Help your clients understand the disadvantages of a government-run system and encourage them to use consumer-directed plans.

By Greg Dattilo and Dave Racer

Many people believe the U.S. government should take control of health care. They see this as the path to reducing the administrative, marketing and sales costs of health care, making it affordable for everyone. Some agents endorse this idea because they believe it would leave their clients with more discretionary money to put into other financial-planning vehicles. And your clients may be excited about the prospect of what they think will be guaranteed health care.

What guarantees?
A national health-care system is not the only reform option on the table—and a good thing, too, because there are many disadvantages to such a system that are seldom discussed. Consider these items: According to the Employee Benefits Research Institute, private employers insure 2.25 employees for the same amount of money it takes to insure one government employee.
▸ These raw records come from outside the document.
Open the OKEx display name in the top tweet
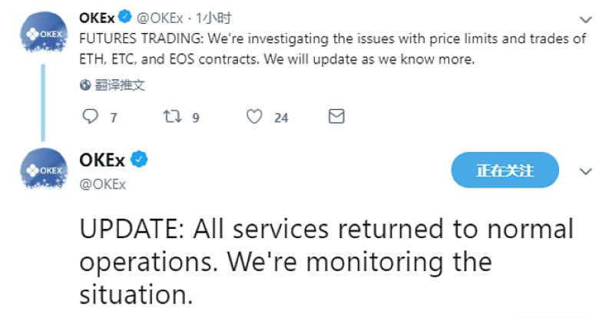Viewport: 599px width, 318px height. [x=97, y=17]
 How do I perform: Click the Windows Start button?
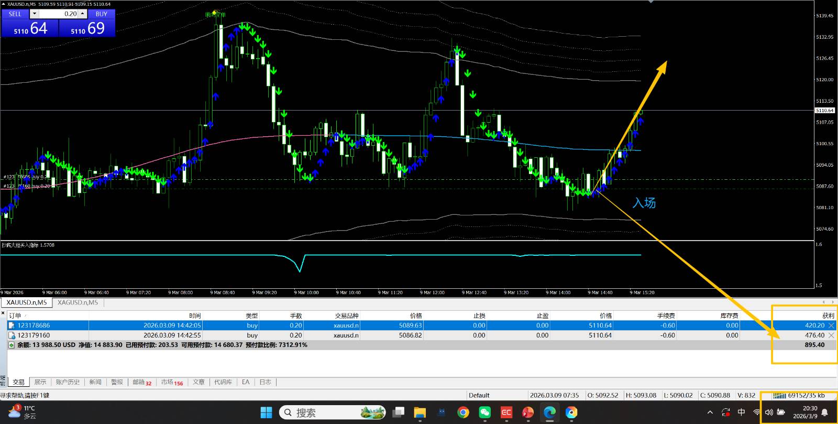coord(266,412)
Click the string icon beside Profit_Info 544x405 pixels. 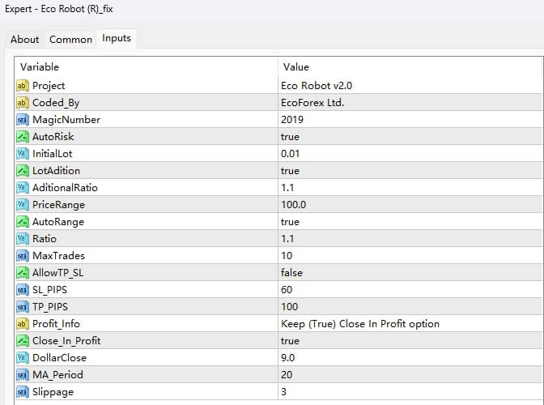pyautogui.click(x=23, y=323)
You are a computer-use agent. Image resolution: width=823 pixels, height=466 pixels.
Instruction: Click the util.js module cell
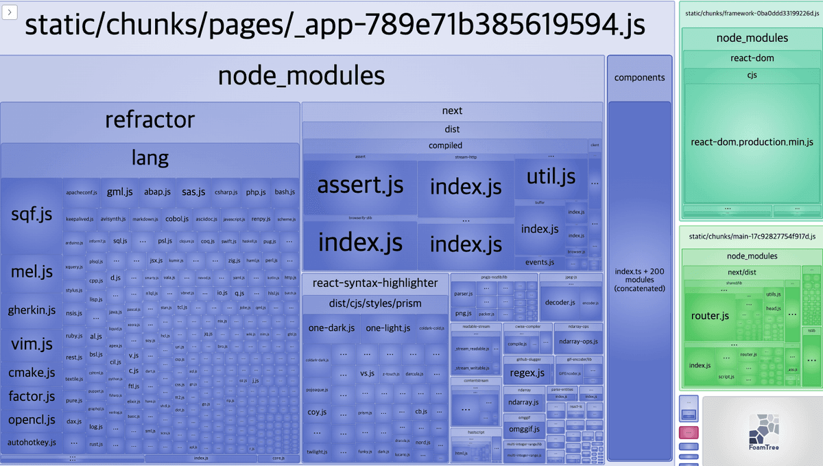pos(551,177)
Would a government-run health-care program for the masses be less generous than it is for government employees?

And some of you, being familiar with the industry, may be thinking that administrative costs of private health insurance programs are excessive—often as much as 25, 35 or even 45 percent of premium, while federal administrative costs for Medicare are only 5.6 percent, according to Centers for Medicare and Medicaid Services data. If so, you might be thinking that 20 percent or more of the premium dollar will be freed up if the government manages health care.

But let’s take a look at some facts you need to consider—and your clients need to understand—when evaluating that 5.6 percent figure:

  • The private sector: The federal government relies on the private sector to pay Medicare claims. This means that all administrative costs are neither reflected in that 5.6 percent calculation nor are other line items associated with the cost of doing business, such as fundraising and audit expenses, rent and utilities, and the cost of passing and executing laws. Many of the government’s administrative costs are hidden in the minute details of labyrinthine department budgets, rules and regulations—and can never be completely tabulated. In addition, since private insurers pay Medicare claims, they also must pay the administrative cost to scrutinize billings before authorizing payments.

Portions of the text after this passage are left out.